More generally, my concern is when it is true for a random process $X_t$ that
$$E \sup_{t\in T} X_t= \sup_{S\subset T} E\left( \sup_{t\in S} X_t\right)$$
where again the outer $sup$ is over finite subsets $S$ of $T$. I ask this because this is how Vershynin defines these expectations in the book by taking the sup over finite subsets to avoid measurability issues. I was wondering what merits these definitions because it seems to be commonplace in a lot of introductory high dimensional statistics/probability books.
 A: In general, this is not true. Let $U$ be a uniformly distributed random variable on $T:=[0,1]$. Define,
$$X_t = \begin{cases} 0 &\text{ if } t \neq U\\ 1 &\text{ if } t = U\end{cases}.$$
Then for any finite $S\subset T$, $\mathbb{E}\left[\sup_{t\in S}X_t\right] = 0$, so,
$$\sup_{S\subset T} \mathbb{E}\left[\sup_{t \in S} X_t\right] = 0 \neq 1 = \mathbb{E}\left[\sup_{t \in T} X_t\right].$$
Splitting the supremum works in the proof you mentioned because $(u,v)\mapsto X_{(u,v)}$ is continuous in $T:=\mathbb{S}^{n-1}\times\mathbb{S}^{m-1}$.
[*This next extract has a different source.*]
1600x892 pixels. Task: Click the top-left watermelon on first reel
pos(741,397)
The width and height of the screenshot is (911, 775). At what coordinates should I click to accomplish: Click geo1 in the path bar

Let $\tilde{S} \subset T$ be a countable dense subset of $T$. Then by continuity of $(u,v) \mapsto X_{(u,v)}$,
$$\sup_{(u,v) \in \tilde{S}} X_{(u,v)} = \sup_{(u,v) \in T} X_{(u,v)} \text{ almost surely}.$$
Let $S_1 \subset S_2 \subset \cdots$ be a sequence of finite sets growing to $\tilde{S}$, and suppose $(0,0) \in S_1$. Then for all $n$,
$$\sup_{(u,v) \in S_n} X_{(u,v)} \geq X_{(0,0)} = \langle A0,0\rangle = 0\text{ almost surely,}$$
so the quantity $\sup_{(u,v) \in S_n} X_{(u,v)}$ is non-negative and almost surely non-decreasing. Applying monotone convergence,
$$\sup_{S \subset T} \mathbb{E}\left[\sup_{(u,v) \in S} X_{(u,v)}\right] \geq \sup_{n \in \mathbb{N}}\mathbb{E}\left[\sup_{(u,v)\in S_n}X_{(u,v)}\right] = \lim_{n \rightarrow \infty} \mathbb{E}\left[\sup_{(u,v)\in S_n}X_{(u,v)}\right] = \mathbb{E}\left[\sup_{(u,v) \in \tilde{S}} X_{(u,v)}\right] = \mathbb{E}\left[\sup_{(u,v) \in T} X_{(u,v)}\right].$$
The other direction of the inequality is trivial. For any finite $S$,
$$\mathbb{E}\left[\sup_{(u,v)\in S} X_{(u,v)}\right] \leq \mathbb{E}\left[\sup_{(u,v) \in T} X_{(u,v)}\right].$$
Taking a supremum,
$$\sup_{S \subset T}\mathbb{E}\left[\sup_{(u,v)\in S} X_{(u,v)}\right] \leq \mathbb{E}\left[\sup_{(u,v) \in T} X_{(u,v)}\right].$$
We can then conclude,
$$\sup_{S \subset T}\mathbb{E}\left[\sup_{(u,v)\in S} X_{(u,v)}\right] = \mathbb{E}\left[\sup_{(u,v) \in T} X_{(u,v)}\right].$$
Edit: I just realized I made a pretty big mistake. I'll leave the original up anyway. The problem is that $(0,0) \notin \mathbb{S}^{n-1}\times \mathbb{S}^{m-1}$. However, notice that for any (not necessarily finite) $S \subseteq T$,
$$\left|\sup_{(u,v) \in S} X_{(u,v)}\right| \leq \sum_{i=1}^m\sum_{j=1}^n|A_{ij}|,$$
which is integrable. Therefore we can switch the limit and the expectation using the Dominated Convergence Theorem instead of the Monotone Convergence Theorem.